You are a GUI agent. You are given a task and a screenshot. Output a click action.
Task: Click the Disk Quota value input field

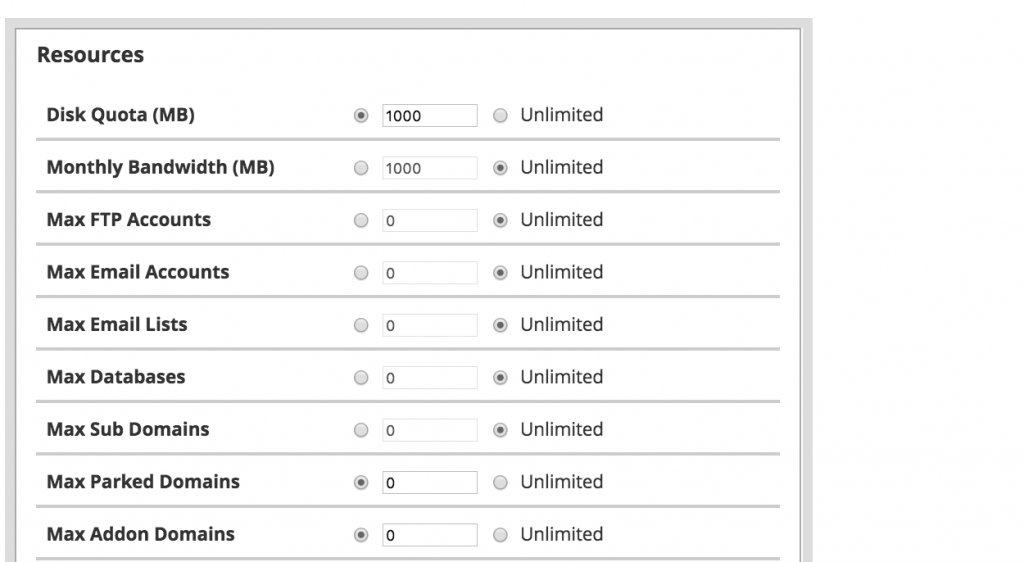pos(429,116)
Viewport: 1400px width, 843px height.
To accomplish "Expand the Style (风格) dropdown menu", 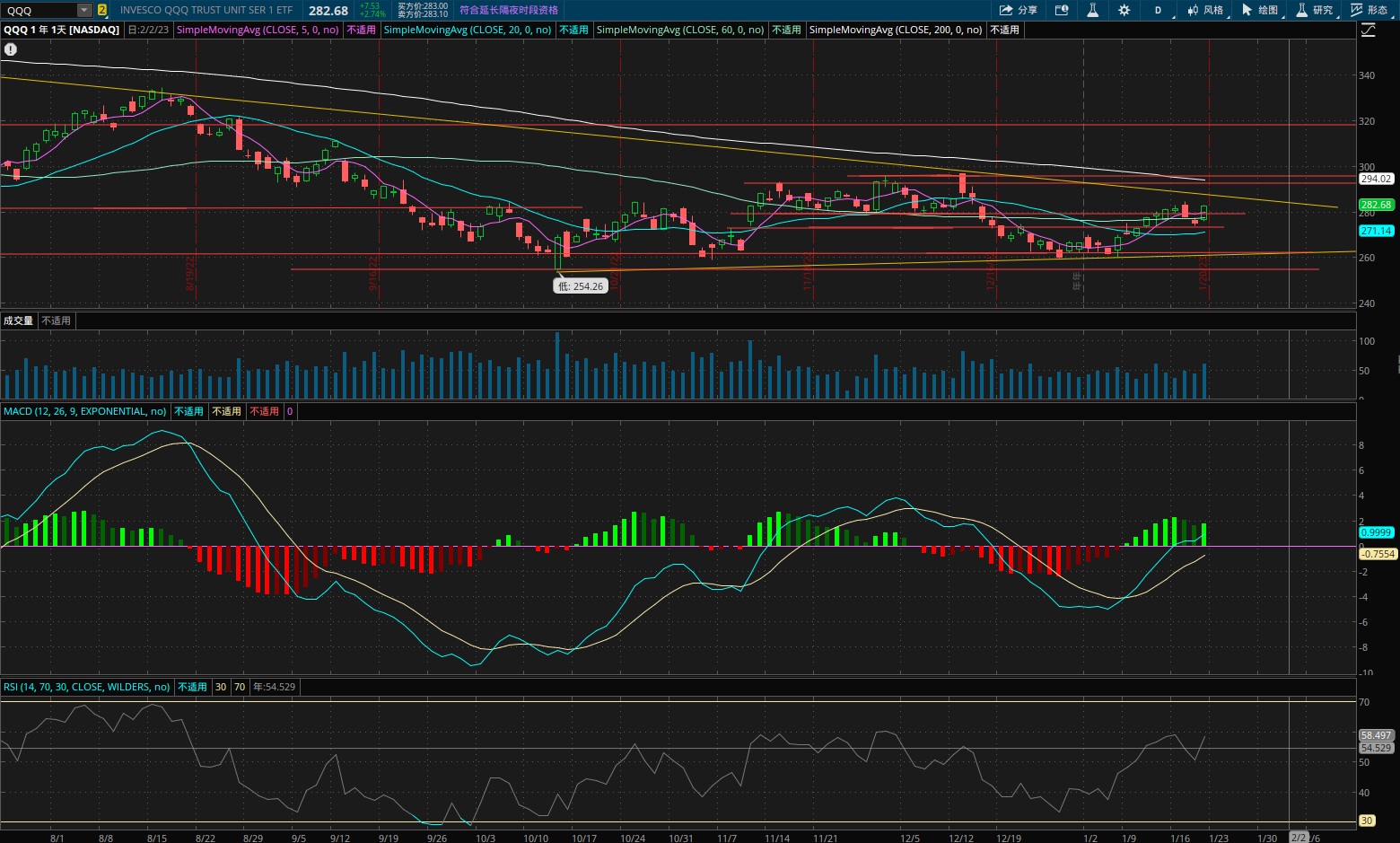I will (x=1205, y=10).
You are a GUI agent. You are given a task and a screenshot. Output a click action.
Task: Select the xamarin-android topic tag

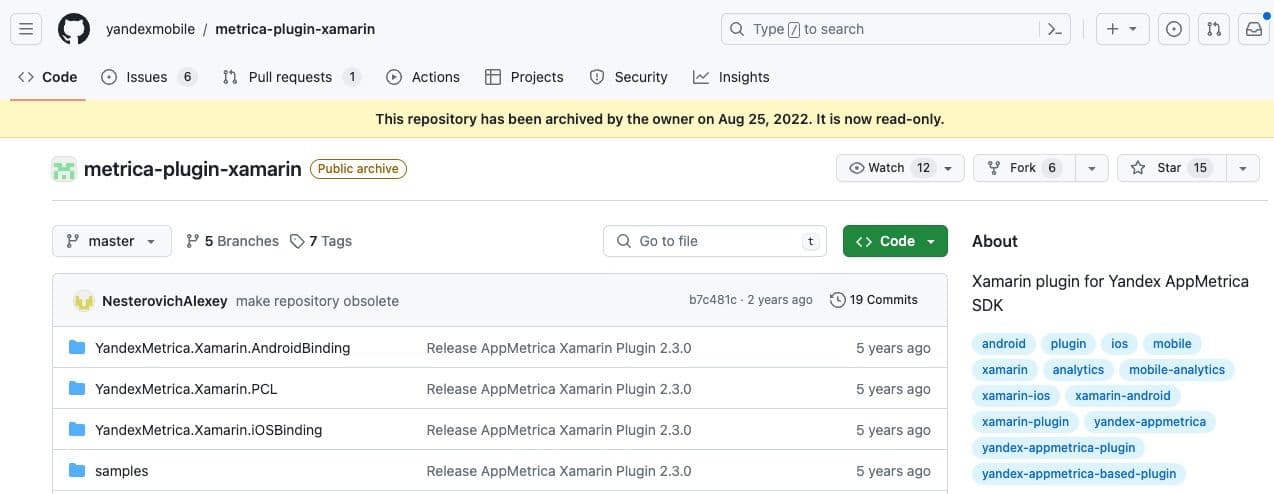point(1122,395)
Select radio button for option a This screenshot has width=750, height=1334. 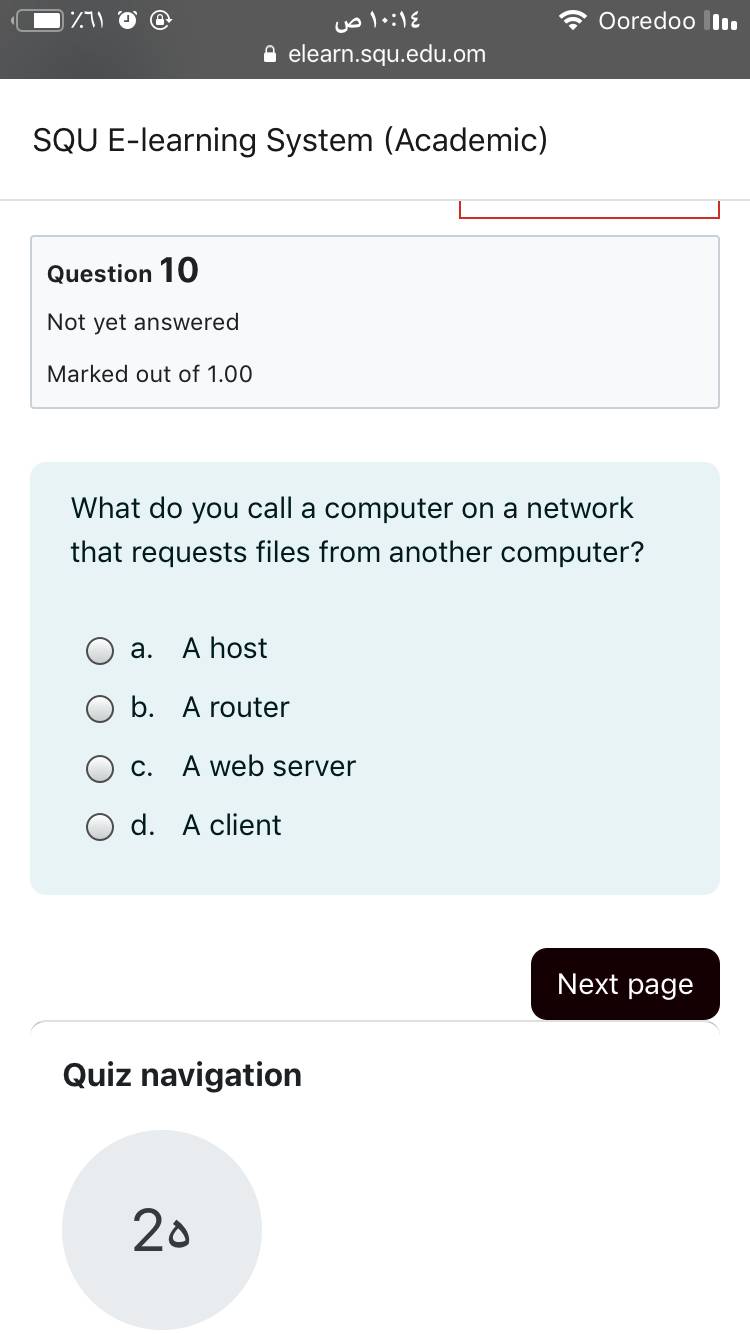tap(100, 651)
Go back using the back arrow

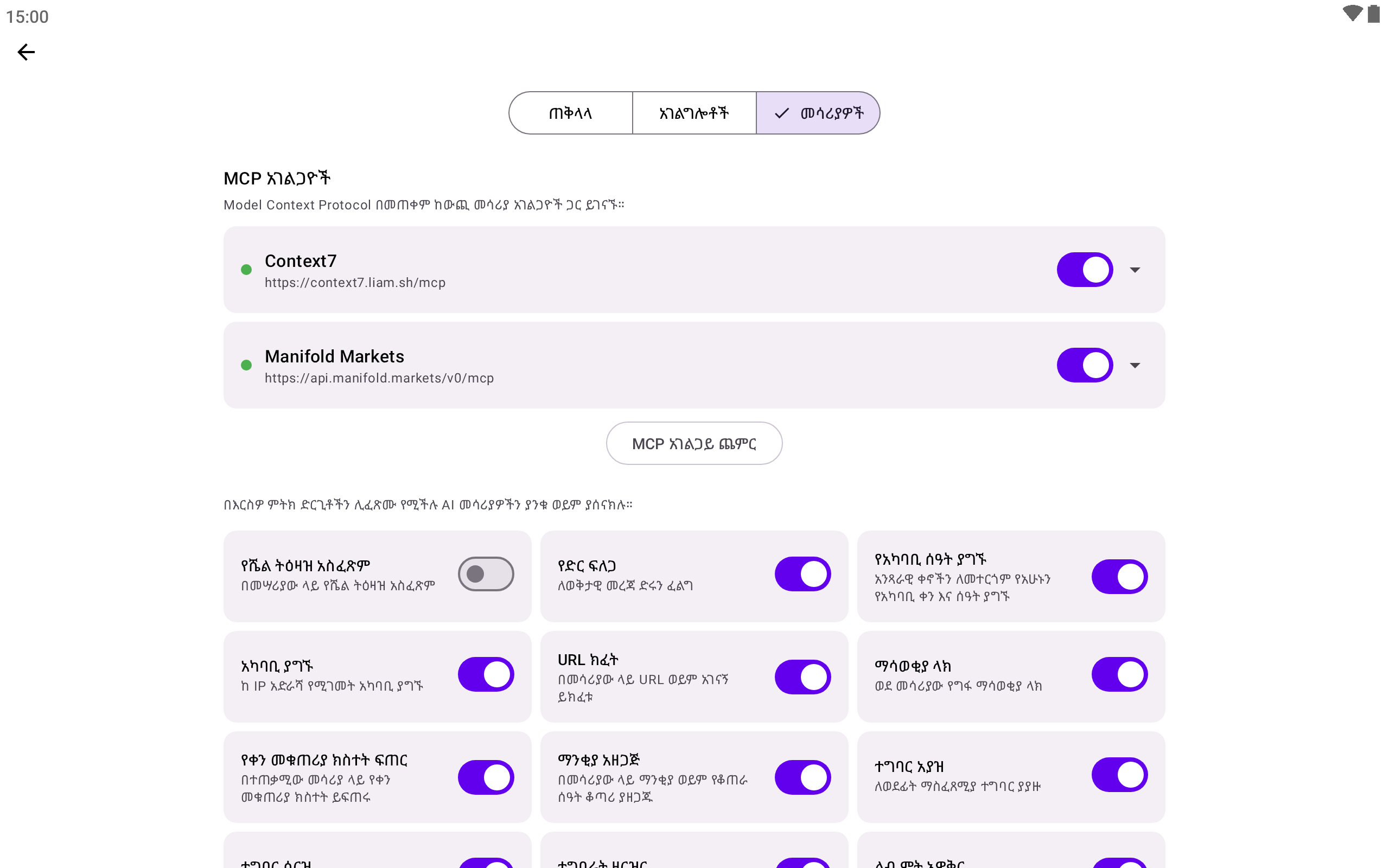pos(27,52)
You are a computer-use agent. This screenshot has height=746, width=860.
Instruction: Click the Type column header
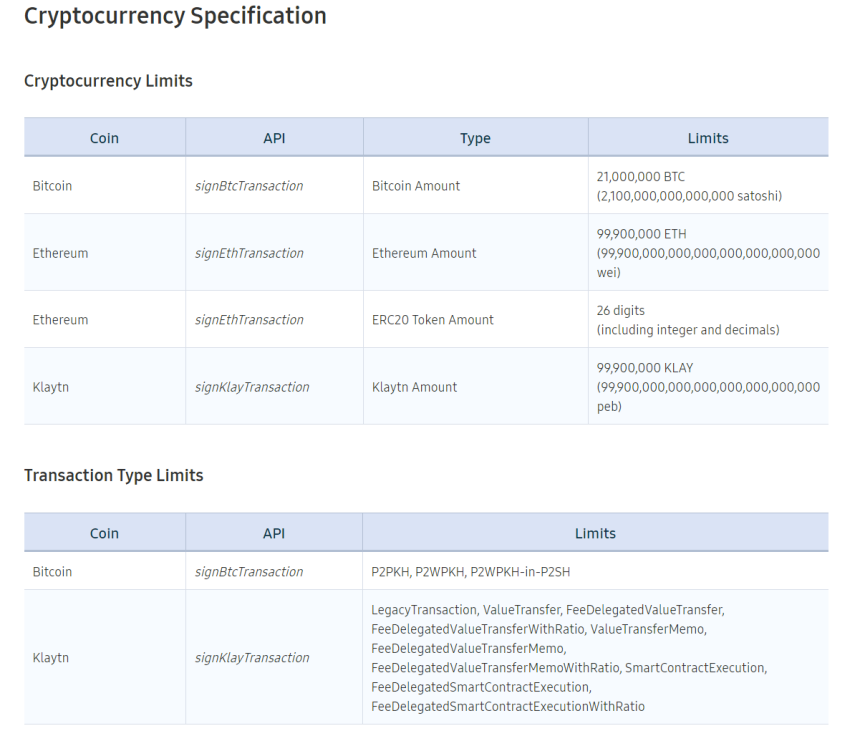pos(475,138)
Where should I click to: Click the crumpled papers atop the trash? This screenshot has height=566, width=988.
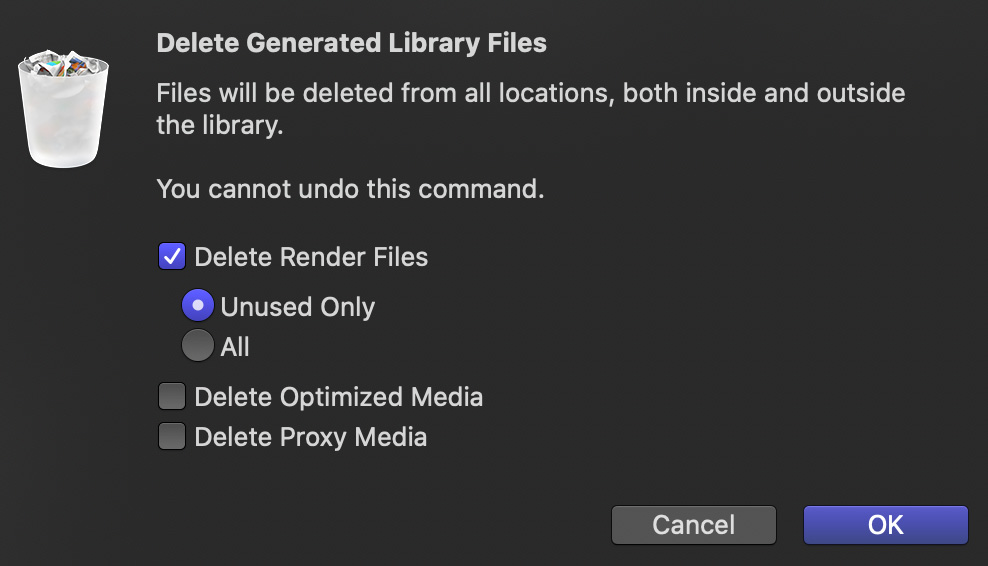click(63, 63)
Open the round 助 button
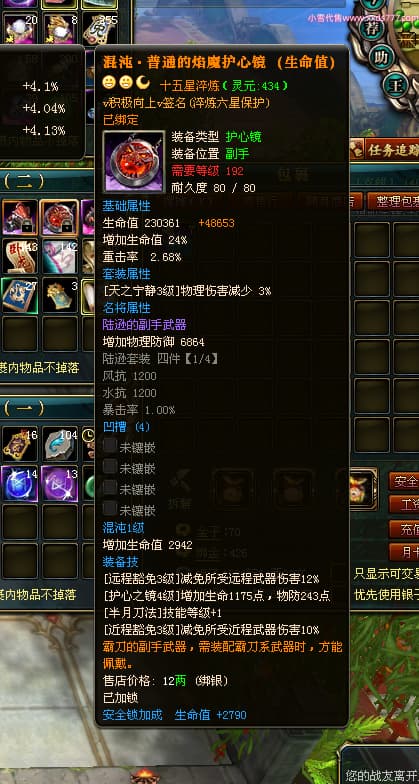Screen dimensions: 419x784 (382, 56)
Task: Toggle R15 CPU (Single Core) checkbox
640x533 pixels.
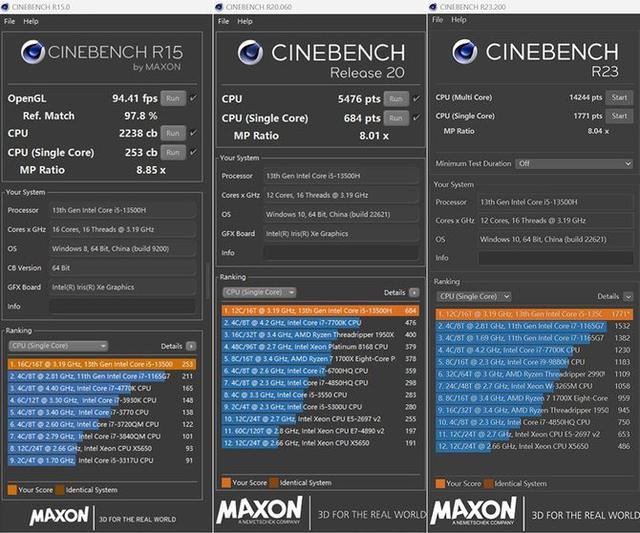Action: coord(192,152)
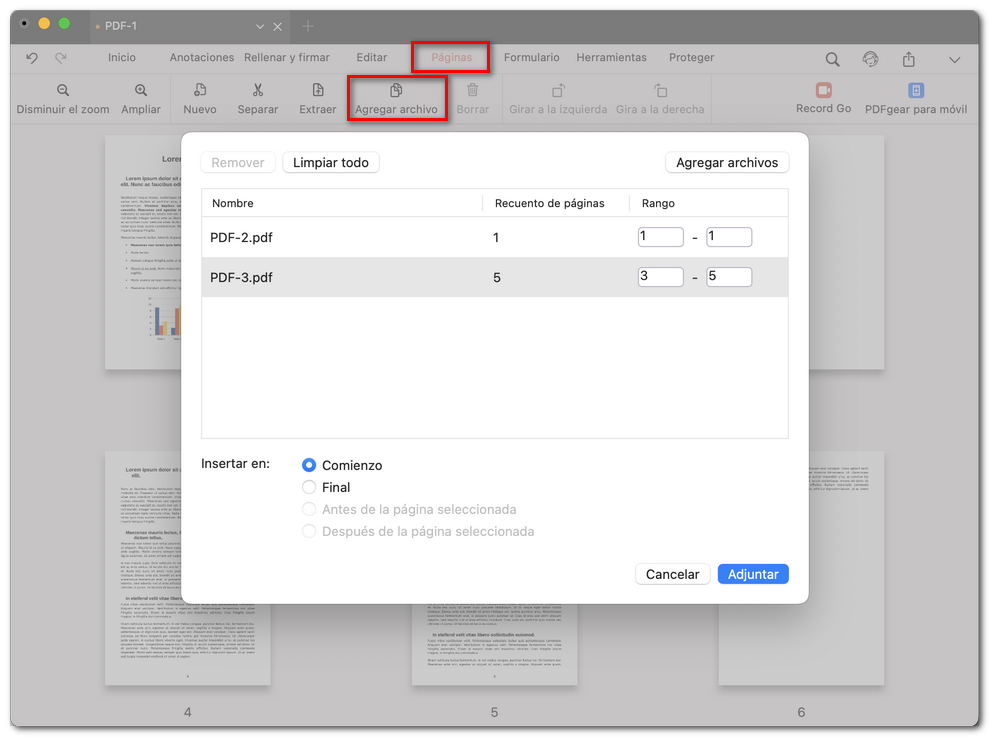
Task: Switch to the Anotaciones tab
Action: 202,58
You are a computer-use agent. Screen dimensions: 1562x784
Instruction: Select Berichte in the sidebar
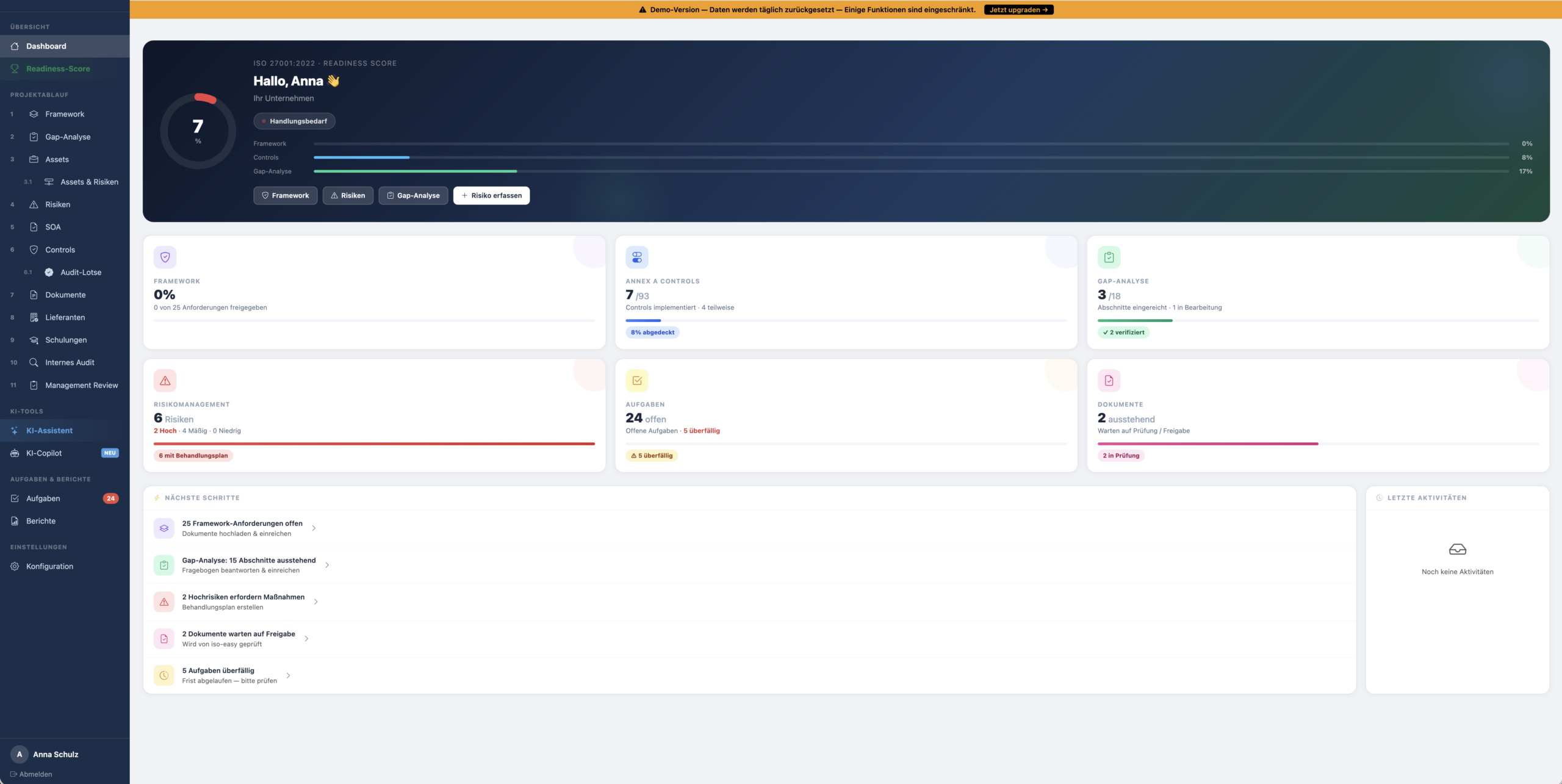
:::::
Swap "round" for "circular" in the lines between the one holding "Open the round 助 button" and the one holding "Action: 202,58", inclusive, and give those lines again with everything else unchanged. Leave the pictures out.

_EXERCISE RESPONSE_.
Open the circular 助 button
Screen dimensions: 419x784 (382, 56)
Task: Toggle R15 CPU (Single Core) checkbox
640x533 pixels.
Action: coord(192,152)
Task: Switch to the Anotaciones tab
Action: 202,58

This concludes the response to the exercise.